*** Block opens ***

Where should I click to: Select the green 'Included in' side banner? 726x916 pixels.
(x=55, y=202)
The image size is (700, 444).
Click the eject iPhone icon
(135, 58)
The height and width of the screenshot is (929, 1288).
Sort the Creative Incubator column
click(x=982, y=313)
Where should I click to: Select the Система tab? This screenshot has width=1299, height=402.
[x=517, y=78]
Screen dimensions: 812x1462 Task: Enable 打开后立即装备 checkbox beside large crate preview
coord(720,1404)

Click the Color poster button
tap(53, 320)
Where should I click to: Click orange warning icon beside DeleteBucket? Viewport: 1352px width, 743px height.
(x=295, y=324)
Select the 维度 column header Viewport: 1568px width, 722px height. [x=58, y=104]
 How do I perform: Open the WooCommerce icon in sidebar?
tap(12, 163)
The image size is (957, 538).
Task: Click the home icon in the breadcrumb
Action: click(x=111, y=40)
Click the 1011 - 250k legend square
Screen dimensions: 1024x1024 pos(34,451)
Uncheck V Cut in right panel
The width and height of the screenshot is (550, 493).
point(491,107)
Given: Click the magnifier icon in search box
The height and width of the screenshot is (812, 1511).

*** Block closes ***

**EXERCISE GOAL**
Output the whole listing again, keeping every line identical.

**EXERCISE OUTPUT**
Where should I click to: Select the green 'Included in' side banner? 726x916 pixels.
(x=55, y=202)
The image size is (700, 444).
Click the eject iPhone icon
(135, 58)
The height and width of the screenshot is (929, 1288).
Sort the Creative Incubator column
click(x=982, y=313)
Where should I click to: Select the Система tab? This screenshot has width=1299, height=402.
[x=517, y=78]
Screen dimensions: 812x1462 Task: Enable 打开后立即装备 checkbox beside large crate preview
coord(720,1404)

Click the Color poster button
tap(53, 320)
Where should I click to: Click orange warning icon beside DeleteBucket? Viewport: 1352px width, 743px height.
(x=295, y=324)
Select the 维度 column header Viewport: 1568px width, 722px height. [x=58, y=104]
 How do I perform: Open the WooCommerce icon in sidebar?
tap(12, 163)
The image size is (957, 538).
Task: Click the home icon in the breadcrumb
Action: click(x=111, y=40)
Click the 1011 - 250k legend square
Screen dimensions: 1024x1024 pos(34,451)
Uncheck V Cut in right panel
The width and height of the screenshot is (550, 493).
point(491,107)
Given: Click the magnifier icon in search box
The height and width of the screenshot is (812, 1511).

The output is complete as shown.